What to produce ::
Format these lines as a Markdown table with the columns Row and Line, numbering each row and skipping any blank lines. Leave the pictures out of the answer.

Location data for elements and text
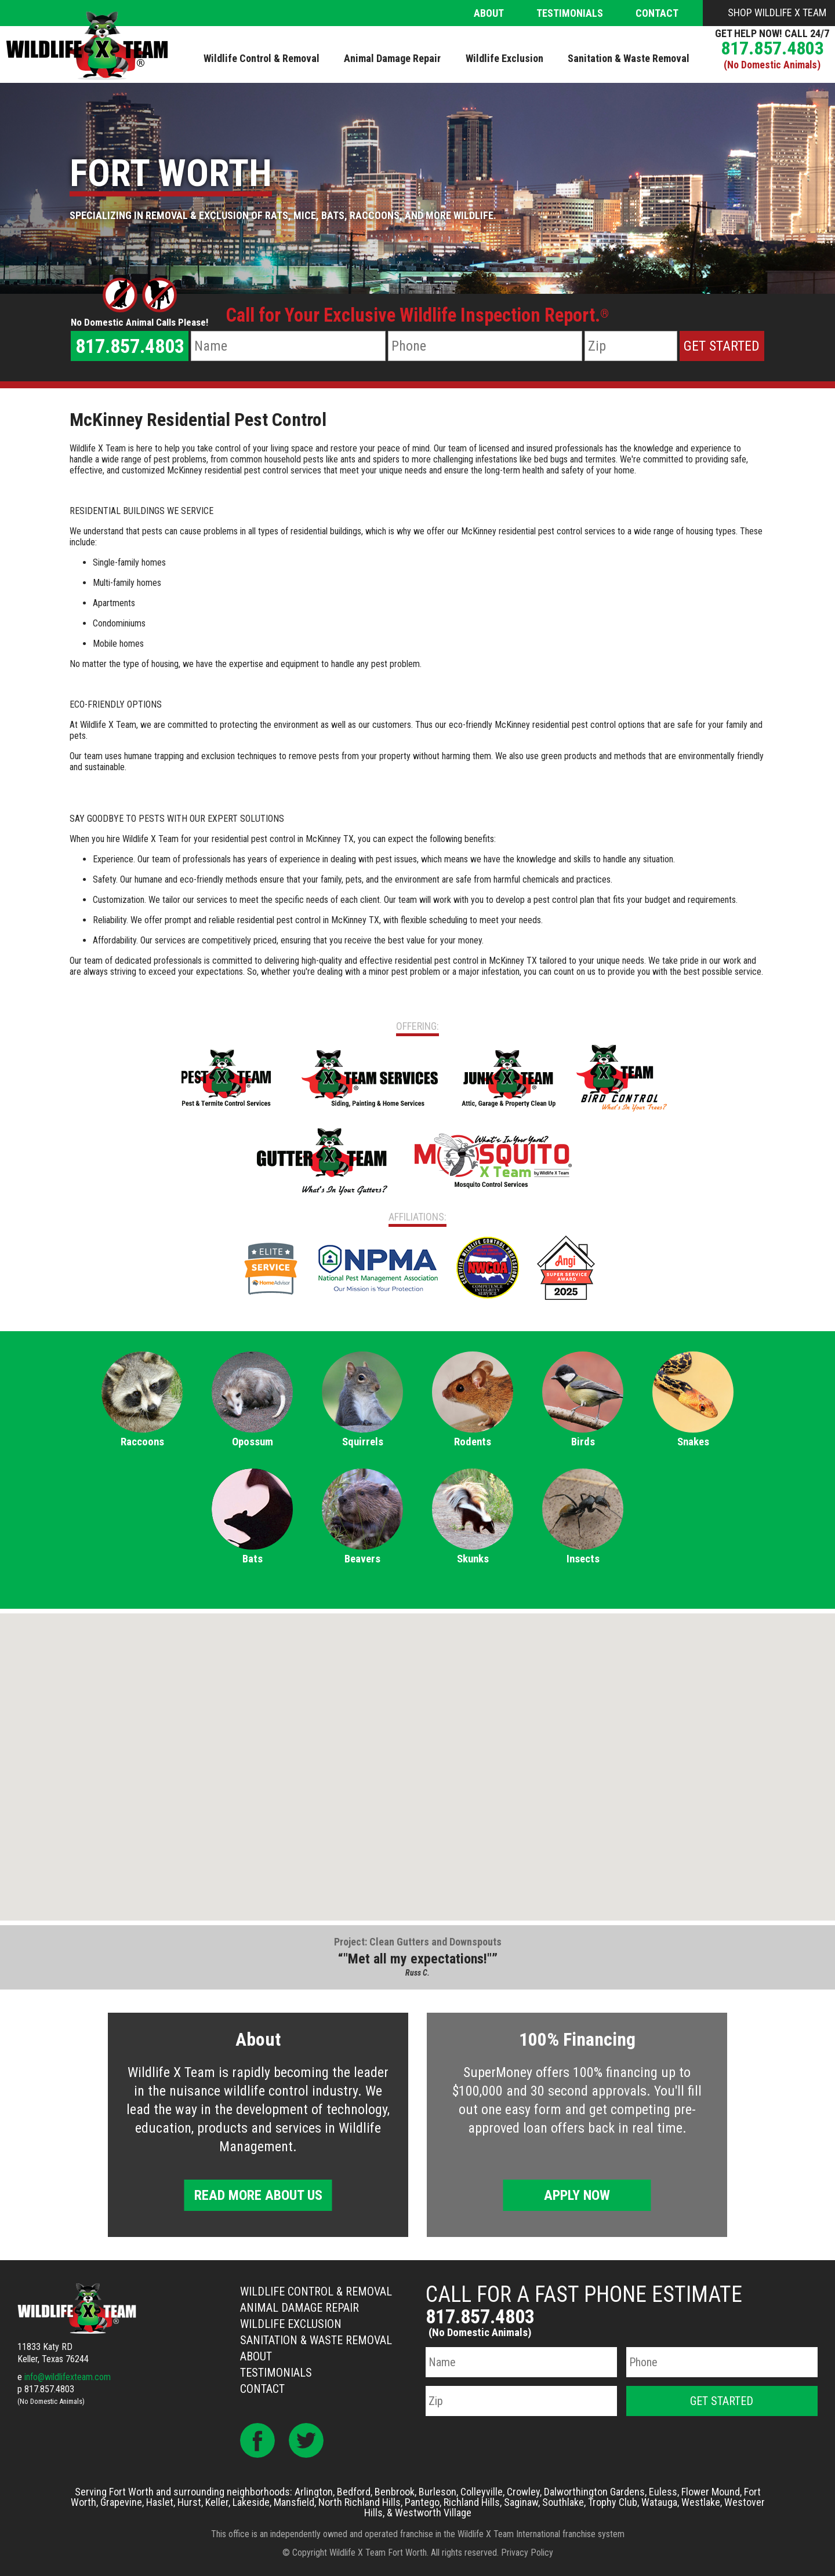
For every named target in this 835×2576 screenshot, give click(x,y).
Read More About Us (258, 2195)
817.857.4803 (772, 48)
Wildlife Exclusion (291, 2324)
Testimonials (569, 13)
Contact (657, 13)
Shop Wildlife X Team (777, 12)
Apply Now (577, 2195)
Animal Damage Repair (299, 2308)
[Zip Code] (630, 346)
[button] (417, 1756)
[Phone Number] (485, 346)
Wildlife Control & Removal (316, 2291)
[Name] (288, 346)
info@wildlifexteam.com (67, 2376)
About (489, 13)
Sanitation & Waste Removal (316, 2340)
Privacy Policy (527, 2552)
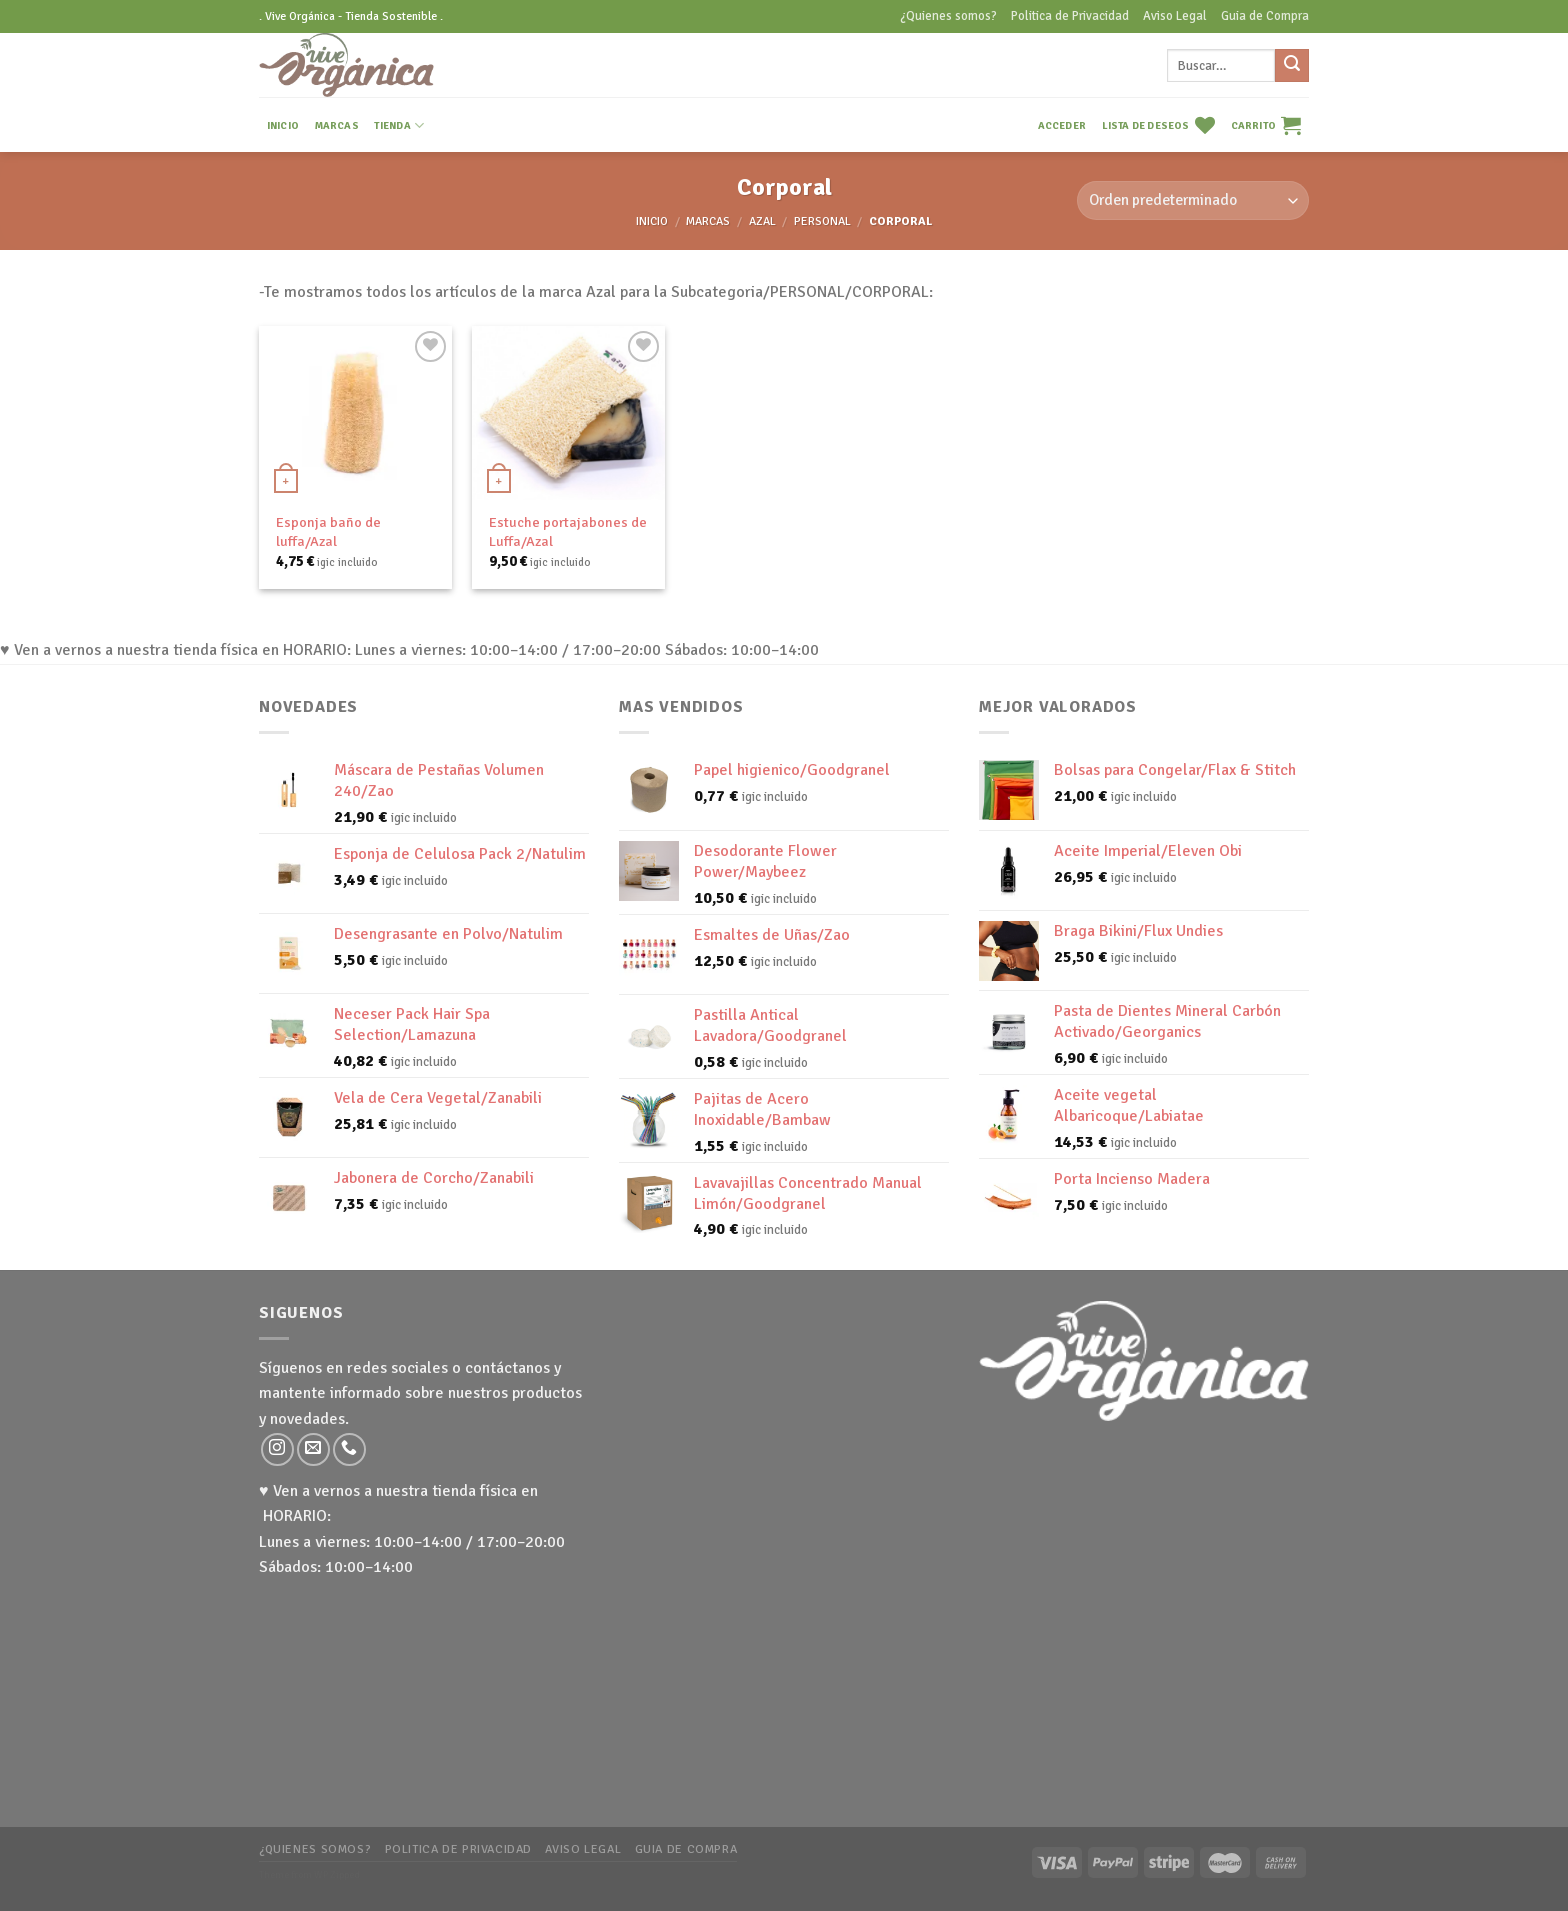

Output below ::
| Row | Line |
|---|---|
| 1 | For every named target in this 835×2576 screenshot, give click(x,y). |
| 2 | Read More About Us (258, 2195) |
| 3 | 817.857.4803 (772, 48) |
| 4 | Wildlife Exclusion (291, 2324) |
| 5 | Testimonials (569, 13) |
| 6 | Contact (657, 13) |
| 7 | Shop Wildlife X Team (777, 12) |
| 8 | Apply Now (577, 2195) |
| 9 | Animal Damage Repair (299, 2308) |
| 10 | [Zip Code] (630, 346) |
| 11 | [button] (417, 1756) |
| 12 | [Phone Number] (485, 346) |
| 13 | Wildlife Control & Removal (316, 2291) |
| 14 | [Name] (288, 346) |
| 15 | info@wildlifexteam.com (67, 2376) |
| 16 | About (489, 13) |
| 17 | Sanitation & Waste Removal (316, 2340) |
| 18 | Privacy Policy (527, 2552) |